It's not all bad news coming out of Turkey
Being a witness to the political atmosphere in Turkey that has emerged after the failed coup puts me at odds with the secular consensus in the West, which looks up at the sky and sees only dark, ominous clouds of state oppression.
What I have experienced and observed so far is quite different, a sky with much blue in it.
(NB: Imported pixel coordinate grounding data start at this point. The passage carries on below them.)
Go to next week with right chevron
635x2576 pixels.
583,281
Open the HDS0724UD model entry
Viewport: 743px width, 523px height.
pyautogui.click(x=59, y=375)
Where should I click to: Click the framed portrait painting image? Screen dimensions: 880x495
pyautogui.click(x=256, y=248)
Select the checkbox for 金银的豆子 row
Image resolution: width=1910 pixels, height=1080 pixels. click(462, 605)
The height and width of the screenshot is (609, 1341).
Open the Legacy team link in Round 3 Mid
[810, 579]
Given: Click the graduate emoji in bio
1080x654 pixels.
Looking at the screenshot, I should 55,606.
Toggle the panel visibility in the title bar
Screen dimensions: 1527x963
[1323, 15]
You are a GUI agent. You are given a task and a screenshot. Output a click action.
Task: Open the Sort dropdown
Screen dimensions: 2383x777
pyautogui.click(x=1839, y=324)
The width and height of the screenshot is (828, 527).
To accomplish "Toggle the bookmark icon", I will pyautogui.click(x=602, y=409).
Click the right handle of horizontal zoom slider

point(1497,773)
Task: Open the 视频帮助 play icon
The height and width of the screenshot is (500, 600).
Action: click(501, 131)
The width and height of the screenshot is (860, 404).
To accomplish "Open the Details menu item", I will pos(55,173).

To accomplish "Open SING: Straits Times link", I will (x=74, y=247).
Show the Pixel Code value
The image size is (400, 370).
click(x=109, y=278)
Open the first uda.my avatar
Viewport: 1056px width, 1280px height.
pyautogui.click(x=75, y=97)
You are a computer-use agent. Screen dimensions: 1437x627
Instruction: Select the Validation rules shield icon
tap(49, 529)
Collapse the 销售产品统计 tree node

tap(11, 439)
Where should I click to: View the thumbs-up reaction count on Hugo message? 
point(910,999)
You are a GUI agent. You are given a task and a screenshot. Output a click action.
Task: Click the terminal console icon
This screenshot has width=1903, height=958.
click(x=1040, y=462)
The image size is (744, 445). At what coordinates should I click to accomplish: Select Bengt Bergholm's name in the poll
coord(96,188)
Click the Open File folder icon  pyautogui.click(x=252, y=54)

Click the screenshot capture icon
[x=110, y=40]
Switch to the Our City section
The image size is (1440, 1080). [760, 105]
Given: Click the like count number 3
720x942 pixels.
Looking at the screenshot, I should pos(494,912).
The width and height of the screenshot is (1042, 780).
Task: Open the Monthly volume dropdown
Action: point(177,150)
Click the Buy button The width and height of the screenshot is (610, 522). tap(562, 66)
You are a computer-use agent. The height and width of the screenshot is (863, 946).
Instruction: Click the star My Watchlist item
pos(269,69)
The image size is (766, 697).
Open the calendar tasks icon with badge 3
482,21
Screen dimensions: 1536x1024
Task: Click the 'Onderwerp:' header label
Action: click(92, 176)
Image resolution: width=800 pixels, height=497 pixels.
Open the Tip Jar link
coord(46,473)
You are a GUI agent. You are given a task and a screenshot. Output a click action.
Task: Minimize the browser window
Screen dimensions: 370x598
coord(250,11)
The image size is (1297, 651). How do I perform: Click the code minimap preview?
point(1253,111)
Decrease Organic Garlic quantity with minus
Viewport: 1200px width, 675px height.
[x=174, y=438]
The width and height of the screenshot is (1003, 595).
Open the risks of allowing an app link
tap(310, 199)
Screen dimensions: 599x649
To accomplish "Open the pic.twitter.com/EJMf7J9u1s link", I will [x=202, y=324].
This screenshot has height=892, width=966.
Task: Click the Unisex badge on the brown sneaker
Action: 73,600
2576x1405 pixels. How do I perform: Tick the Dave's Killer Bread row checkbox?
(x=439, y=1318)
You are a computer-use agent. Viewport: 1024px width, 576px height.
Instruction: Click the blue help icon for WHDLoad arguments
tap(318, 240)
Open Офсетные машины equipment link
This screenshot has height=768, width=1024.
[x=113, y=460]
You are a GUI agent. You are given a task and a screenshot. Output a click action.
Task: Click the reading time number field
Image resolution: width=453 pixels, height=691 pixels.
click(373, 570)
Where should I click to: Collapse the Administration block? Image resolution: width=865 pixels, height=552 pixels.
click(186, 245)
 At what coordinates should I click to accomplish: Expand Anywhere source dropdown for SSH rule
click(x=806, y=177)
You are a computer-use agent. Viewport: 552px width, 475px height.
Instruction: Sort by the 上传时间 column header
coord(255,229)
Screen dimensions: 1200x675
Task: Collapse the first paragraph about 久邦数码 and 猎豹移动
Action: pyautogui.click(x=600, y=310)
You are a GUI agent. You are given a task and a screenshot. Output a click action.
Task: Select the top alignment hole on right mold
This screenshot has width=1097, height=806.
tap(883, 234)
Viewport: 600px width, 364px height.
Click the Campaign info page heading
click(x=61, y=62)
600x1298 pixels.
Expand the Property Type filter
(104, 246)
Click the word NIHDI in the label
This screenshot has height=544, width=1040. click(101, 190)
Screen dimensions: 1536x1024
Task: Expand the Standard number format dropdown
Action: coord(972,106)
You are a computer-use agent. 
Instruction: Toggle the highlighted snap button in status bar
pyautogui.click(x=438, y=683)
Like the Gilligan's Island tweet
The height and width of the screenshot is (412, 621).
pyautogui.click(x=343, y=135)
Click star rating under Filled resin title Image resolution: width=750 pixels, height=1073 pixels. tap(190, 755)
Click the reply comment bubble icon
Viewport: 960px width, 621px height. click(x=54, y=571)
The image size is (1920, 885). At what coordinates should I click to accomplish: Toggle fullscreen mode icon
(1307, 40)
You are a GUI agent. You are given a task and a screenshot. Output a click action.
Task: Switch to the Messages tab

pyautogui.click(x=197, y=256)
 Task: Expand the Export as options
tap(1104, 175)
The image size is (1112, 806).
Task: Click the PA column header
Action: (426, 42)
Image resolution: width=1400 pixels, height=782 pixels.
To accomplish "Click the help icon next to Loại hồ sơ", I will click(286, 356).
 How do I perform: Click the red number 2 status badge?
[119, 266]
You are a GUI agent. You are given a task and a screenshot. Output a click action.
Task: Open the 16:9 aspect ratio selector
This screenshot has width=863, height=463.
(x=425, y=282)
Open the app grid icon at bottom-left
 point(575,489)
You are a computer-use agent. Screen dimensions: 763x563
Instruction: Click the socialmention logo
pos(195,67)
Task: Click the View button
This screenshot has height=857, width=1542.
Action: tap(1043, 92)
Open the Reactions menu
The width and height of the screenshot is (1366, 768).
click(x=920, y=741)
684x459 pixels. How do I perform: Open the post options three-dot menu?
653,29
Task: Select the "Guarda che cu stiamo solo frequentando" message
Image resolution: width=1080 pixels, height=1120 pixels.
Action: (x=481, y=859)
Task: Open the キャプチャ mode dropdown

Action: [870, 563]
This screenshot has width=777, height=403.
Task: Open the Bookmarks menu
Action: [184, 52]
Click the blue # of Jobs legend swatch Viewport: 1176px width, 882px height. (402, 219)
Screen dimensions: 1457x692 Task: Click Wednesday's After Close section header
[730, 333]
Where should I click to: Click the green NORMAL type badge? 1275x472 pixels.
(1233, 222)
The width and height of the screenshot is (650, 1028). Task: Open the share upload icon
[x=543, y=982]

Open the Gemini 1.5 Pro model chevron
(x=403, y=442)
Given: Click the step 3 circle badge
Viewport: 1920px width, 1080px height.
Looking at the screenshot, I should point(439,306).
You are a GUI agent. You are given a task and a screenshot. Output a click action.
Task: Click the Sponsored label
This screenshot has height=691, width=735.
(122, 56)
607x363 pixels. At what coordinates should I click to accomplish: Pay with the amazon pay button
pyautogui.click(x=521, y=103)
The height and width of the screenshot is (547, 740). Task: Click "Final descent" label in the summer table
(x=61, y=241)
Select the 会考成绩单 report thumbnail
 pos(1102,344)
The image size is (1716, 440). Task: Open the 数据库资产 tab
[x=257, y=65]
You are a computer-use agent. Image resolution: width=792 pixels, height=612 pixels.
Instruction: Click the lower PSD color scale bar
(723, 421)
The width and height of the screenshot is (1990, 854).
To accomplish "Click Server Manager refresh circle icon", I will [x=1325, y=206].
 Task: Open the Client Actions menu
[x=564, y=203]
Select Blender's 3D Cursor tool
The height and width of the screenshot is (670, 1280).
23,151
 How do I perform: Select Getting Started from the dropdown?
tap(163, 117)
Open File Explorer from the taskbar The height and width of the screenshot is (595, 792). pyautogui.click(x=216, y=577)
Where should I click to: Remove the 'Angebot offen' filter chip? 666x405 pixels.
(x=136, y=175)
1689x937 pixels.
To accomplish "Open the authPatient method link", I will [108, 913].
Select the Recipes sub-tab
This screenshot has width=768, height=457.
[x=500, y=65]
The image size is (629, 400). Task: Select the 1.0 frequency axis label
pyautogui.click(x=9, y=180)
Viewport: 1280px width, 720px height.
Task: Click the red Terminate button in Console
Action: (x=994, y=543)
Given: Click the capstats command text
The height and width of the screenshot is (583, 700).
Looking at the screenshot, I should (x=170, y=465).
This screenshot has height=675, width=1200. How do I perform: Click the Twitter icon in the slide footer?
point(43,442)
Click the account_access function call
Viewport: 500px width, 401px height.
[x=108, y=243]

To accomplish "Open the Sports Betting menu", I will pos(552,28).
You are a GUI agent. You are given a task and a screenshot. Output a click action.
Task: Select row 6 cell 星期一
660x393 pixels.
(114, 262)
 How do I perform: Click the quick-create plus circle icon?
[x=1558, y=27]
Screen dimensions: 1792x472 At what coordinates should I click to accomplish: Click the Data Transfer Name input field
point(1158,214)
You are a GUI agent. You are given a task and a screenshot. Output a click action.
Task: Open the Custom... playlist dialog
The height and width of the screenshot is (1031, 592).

Let me explain.
There are two tendencies present that seemed to be responsive to the political priorities that top the post-coup government agenda: sustaining the anti-coup unity by shifting political gears within the AKP leadership circles in the direction of "inclusive democracy", and, with it, a retreat from the polarising claims of "majoritarian democracy" that greatly intensified after the 2011 national elections and were particularly evident in the clumsy, unacceptable way the Turkish government handled the Gezi Park demonstrations two years later.
The most important concrete embodiment of this post-15 July move toward inclusiveness has been a series of initatives intended to create a common front between the three leading political parties in the country, including the CHP (secular mainstream) and MHP (nationalist rightest) opposition parties.
The Ataturk effect
There is also a reinforcement of this development with clear evidence of an AKP readiness to exhibit an appreciation of Kemal Ataturk, which had been notably absent from the AKP political profile ever since it initially took power in 2002.
It was notable that Erdogan at his important press conference at the Istanbul Airport on the night of the attempted coup spoke below a giant portrait of Ataturk.
It was underscored by the dominance of large pictures of Erdogan and Ataturk, and no one else, behind the speaker stage at the huge 7 August Democracy Watch rally, and even more so by a long Ataturk quotation in the course of Erdogan’s speech, the highlight of the event.
This emphasis on Ataturk’s guidance has also been notable in the CHP effort to interpret the victory of Turkish democracy and patriotic fervour.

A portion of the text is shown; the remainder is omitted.